# WHAT TO PRODUCE
Go through the entries below from the first line and output each one exactly, up to and including the line with "You are a computer-use agent. The image".

··· EXERCISE INPUTS

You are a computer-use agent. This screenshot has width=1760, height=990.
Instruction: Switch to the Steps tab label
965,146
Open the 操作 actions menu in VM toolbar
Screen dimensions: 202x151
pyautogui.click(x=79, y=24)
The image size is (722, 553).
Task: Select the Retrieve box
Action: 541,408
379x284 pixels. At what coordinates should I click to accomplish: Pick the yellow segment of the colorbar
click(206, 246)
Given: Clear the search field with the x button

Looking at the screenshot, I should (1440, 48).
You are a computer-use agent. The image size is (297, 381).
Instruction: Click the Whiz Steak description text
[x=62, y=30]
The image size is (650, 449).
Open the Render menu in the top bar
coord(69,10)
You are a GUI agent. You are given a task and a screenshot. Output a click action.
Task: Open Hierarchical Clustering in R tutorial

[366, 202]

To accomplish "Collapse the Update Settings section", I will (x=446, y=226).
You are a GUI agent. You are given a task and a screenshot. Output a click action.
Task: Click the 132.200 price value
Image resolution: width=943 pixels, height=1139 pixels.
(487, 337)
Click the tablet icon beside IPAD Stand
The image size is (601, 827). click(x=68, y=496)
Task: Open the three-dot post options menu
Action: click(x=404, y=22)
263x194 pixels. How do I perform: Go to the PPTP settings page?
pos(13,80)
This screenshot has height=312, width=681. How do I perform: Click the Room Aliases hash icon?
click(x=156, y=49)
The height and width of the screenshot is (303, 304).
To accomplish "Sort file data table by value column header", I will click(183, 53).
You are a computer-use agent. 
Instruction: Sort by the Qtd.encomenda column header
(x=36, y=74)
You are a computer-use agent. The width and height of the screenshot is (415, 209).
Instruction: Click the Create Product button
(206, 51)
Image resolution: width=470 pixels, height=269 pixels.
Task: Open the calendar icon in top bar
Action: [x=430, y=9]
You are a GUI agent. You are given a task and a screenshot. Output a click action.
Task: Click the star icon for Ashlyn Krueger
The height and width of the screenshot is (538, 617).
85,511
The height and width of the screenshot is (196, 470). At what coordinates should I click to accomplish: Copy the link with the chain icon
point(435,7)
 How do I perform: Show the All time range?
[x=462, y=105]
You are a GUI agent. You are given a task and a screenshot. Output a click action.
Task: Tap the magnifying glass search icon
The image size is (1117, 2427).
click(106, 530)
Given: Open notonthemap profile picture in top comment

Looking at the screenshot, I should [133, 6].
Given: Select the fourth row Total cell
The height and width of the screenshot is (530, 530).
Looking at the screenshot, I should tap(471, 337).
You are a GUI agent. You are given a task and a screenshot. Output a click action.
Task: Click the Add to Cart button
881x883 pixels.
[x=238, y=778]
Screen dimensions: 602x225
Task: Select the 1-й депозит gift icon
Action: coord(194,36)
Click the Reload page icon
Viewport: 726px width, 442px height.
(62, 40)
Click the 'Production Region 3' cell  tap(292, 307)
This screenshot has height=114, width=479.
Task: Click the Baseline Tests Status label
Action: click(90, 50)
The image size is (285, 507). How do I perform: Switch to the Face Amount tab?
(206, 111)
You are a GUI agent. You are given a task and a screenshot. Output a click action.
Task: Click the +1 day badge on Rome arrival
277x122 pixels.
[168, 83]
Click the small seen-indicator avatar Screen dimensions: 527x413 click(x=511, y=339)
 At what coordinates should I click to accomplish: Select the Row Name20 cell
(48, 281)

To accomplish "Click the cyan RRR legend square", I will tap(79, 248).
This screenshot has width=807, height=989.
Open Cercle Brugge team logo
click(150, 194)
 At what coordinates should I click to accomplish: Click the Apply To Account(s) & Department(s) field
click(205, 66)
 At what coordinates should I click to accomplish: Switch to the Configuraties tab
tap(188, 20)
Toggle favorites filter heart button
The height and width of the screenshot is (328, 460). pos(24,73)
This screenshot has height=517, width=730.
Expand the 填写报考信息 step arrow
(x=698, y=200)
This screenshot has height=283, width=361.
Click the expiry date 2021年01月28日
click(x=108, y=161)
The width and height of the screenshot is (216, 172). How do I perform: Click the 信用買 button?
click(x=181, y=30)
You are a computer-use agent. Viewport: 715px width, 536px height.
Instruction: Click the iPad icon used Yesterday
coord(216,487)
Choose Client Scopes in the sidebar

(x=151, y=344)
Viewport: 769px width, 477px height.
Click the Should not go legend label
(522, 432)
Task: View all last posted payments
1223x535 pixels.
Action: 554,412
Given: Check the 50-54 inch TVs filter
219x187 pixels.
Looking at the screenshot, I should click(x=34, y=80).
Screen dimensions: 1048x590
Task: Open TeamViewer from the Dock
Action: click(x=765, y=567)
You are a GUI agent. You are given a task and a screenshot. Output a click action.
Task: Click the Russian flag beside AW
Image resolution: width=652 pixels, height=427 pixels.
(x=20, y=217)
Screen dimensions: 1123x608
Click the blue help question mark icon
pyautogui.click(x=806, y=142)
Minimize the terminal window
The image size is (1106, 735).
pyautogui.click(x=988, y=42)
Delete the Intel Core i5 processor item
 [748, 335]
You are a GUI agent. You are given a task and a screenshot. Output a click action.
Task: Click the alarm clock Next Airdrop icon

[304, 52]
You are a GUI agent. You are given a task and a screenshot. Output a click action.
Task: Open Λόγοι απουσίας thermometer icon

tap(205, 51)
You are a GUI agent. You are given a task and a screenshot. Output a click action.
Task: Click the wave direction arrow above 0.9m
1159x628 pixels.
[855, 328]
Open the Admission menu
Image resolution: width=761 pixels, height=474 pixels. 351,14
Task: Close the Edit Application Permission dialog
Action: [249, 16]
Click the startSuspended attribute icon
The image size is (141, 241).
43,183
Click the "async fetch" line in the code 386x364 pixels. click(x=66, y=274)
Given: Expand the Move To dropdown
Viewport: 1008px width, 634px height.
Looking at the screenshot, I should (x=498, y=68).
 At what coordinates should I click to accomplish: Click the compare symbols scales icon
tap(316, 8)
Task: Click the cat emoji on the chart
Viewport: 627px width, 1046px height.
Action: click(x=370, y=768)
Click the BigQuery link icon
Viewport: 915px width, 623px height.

······

# FINISHED EXERCISE
You are a computer-use agent. This screenshot has width=1760, height=990.
Instruction: Switch to the Steps tab label
965,146
Open the 操作 actions menu in VM toolbar
Screen dimensions: 202x151
pyautogui.click(x=79, y=24)
The image size is (722, 553).
Task: Select the Retrieve box
Action: 541,408
379x284 pixels. At what coordinates should I click to accomplish: Pick the yellow segment of the colorbar
click(206, 246)
Given: Clear the search field with the x button

Looking at the screenshot, I should (1440, 48).
You are a computer-use agent. The image size is (297, 381).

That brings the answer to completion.